The picture above is of my great great grandparents, John and Mary Stacey, and probably their 4 youngest children.
Their youngest son George was born in 1882 so that would date this photograph mid to late 1880s.
I will start my thoughts with John and Mary who are the maternal branch of my family.

Monday 17 January 2022

 It's a long time since I posted anything here, mainly because I haven't really done much research for a few years.  The publishing of the 1921 census has started me looking at it again.  I have found some of my family on the census and one of the entries is that of my maternal grandparents Herbert William Tirrell and Edith Butler who had only been married for about 6 months when the census was taken on 19th June.

This reminded me that a couple of years ago I had started writing the story of Edith's ancestry back to the first half of the 18th century which is as far as I have been able to go.  I have now finished it and it is a sad story.  I will tell it here a chapter at a time.  

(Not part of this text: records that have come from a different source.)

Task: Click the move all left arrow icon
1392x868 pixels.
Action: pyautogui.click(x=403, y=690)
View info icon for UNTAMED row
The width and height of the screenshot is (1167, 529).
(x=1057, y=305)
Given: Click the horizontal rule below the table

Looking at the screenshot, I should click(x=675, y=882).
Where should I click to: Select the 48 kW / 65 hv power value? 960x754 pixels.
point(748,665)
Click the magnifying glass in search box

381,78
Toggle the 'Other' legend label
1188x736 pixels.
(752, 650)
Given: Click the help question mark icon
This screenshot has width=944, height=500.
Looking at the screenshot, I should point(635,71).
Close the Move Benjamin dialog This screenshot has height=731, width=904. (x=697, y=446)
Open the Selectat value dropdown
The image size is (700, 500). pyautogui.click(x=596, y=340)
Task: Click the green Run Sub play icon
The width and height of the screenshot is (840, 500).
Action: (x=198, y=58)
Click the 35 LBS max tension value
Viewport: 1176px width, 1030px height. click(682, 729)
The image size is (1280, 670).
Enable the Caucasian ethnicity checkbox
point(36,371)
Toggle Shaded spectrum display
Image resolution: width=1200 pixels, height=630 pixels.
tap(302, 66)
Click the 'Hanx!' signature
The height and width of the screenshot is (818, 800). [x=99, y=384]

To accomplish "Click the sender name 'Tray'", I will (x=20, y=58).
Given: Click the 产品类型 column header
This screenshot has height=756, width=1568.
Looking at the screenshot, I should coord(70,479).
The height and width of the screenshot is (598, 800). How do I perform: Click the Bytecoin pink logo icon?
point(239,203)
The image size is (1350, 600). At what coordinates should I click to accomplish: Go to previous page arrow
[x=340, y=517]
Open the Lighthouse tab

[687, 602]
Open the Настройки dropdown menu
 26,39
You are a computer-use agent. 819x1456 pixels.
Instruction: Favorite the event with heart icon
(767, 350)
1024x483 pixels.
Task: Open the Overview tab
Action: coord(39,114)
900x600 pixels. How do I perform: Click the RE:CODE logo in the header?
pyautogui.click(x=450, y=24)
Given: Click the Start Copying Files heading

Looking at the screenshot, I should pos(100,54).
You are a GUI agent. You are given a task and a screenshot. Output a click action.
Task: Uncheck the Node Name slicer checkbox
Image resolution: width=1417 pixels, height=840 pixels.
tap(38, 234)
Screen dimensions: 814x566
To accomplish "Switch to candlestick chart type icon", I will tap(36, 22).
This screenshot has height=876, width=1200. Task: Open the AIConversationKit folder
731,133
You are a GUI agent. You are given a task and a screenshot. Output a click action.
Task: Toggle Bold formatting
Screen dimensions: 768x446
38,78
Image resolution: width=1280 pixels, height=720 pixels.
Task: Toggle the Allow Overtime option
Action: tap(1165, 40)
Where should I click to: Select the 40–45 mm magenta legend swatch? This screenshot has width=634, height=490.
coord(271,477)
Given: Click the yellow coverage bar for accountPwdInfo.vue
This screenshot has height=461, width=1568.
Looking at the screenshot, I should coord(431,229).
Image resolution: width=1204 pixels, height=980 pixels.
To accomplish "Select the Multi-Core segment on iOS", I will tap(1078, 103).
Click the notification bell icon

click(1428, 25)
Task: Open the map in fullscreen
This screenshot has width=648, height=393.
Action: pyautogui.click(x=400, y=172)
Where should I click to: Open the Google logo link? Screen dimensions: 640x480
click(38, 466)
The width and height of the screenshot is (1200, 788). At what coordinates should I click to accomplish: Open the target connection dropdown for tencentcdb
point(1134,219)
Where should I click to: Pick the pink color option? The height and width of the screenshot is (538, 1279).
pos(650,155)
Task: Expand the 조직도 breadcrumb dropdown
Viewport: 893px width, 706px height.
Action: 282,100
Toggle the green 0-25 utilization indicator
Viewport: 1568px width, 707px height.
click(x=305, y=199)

This is a photo of  Edith taken in about 1914 taking part in a school Christmas concert. Edith is second from the left on the top row. 


Butler Ancestry

Chapter 1.

To anybody doing family history research it soon becomes obvious that the health of our ancestors was quite precarious compared to this day and age. There was no health care service and knowledge of disease was very limited so life expectancy was nowhere near that of today. 

In the 18th and 19th centuries life expectancy at birth was probably about 35 years, 25% of people dying before the age of 5 and 40% dying before reaching adulthood. If you survived childhood and teenage years there was every chance you could live into your 50s or 60s.

Improvements in agriculture helped improve people’s diets and things did get better. By  the beginning of the 20th century the life expectancy for men was 47 years and for women 50 years. This was helped by the improvement in public health with sewers being dug and improved water supplies. There was still a high mortality rate in children and also, although women had a higher life expectancy than men, many of them died in childbirth or as a result of it.

My mother’s mother was called Edith Butler and I found her ancestry quite upsetting as so many of the women died young. It seemed like a blighted line which ended with her death at 25, when my mother was only 3 years old. Not, in this case due to childbirth, but following a tragic accident while she was cleaning her home. I will give details of this event at the end of my story.